━━ Dataset records ━━

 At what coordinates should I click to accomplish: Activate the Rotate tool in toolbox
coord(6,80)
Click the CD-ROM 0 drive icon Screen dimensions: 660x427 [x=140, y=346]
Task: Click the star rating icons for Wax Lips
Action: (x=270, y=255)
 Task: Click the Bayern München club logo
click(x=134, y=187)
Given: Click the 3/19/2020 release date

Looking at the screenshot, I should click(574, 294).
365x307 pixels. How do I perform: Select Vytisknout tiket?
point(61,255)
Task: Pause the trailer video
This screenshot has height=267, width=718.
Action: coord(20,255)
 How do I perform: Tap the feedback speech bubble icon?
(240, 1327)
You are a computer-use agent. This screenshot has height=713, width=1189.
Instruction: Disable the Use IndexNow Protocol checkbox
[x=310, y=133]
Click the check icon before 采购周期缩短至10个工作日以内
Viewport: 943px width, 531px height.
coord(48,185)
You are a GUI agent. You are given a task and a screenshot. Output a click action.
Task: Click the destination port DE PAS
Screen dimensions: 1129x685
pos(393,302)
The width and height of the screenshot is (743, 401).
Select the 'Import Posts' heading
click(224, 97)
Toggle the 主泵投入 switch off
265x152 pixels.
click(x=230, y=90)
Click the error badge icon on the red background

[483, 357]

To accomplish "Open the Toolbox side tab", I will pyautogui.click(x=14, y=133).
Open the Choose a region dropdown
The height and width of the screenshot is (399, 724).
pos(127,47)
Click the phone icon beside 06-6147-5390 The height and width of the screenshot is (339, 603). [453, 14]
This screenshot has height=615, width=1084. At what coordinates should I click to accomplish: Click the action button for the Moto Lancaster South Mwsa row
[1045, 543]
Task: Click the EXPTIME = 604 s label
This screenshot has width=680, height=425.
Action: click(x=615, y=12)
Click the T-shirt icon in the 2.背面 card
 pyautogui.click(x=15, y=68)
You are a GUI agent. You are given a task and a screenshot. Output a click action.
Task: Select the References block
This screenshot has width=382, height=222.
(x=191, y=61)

━━━

Prompt:
Set all of the data down again exactly.

Response area:
 At what coordinates should I click to accomplish: Activate the Rotate tool in toolbox
coord(6,80)
Click the CD-ROM 0 drive icon Screen dimensions: 660x427 [x=140, y=346]
Task: Click the star rating icons for Wax Lips
Action: (x=270, y=255)
 Task: Click the Bayern München club logo
click(x=134, y=187)
Given: Click the 3/19/2020 release date

Looking at the screenshot, I should click(574, 294).
365x307 pixels. How do I perform: Select Vytisknout tiket?
point(61,255)
Task: Pause the trailer video
This screenshot has height=267, width=718.
Action: coord(20,255)
 How do I perform: Tap the feedback speech bubble icon?
(240, 1327)
You are a computer-use agent. This screenshot has height=713, width=1189.
Instruction: Disable the Use IndexNow Protocol checkbox
[x=310, y=133]
Click the check icon before 采购周期缩短至10个工作日以内
Viewport: 943px width, 531px height.
coord(48,185)
You are a GUI agent. You are given a task and a screenshot. Output a click action.
Task: Click the destination port DE PAS
Screen dimensions: 1129x685
pos(393,302)
The width and height of the screenshot is (743, 401).
Select the 'Import Posts' heading
click(224, 97)
Toggle the 主泵投入 switch off
265x152 pixels.
click(x=230, y=90)
Click the error badge icon on the red background

[483, 357]

To accomplish "Open the Toolbox side tab", I will pyautogui.click(x=14, y=133).
Open the Choose a region dropdown
The height and width of the screenshot is (399, 724).
pos(127,47)
Click the phone icon beside 06-6147-5390 The height and width of the screenshot is (339, 603). [453, 14]
This screenshot has height=615, width=1084. At what coordinates should I click to accomplish: Click the action button for the Moto Lancaster South Mwsa row
[1045, 543]
Task: Click the EXPTIME = 604 s label
This screenshot has width=680, height=425.
Action: click(x=615, y=12)
Click the T-shirt icon in the 2.背面 card
 pyautogui.click(x=15, y=68)
You are a GUI agent. You are given a task and a screenshot. Output a click action.
Task: Select the References block
This screenshot has width=382, height=222.
(x=191, y=61)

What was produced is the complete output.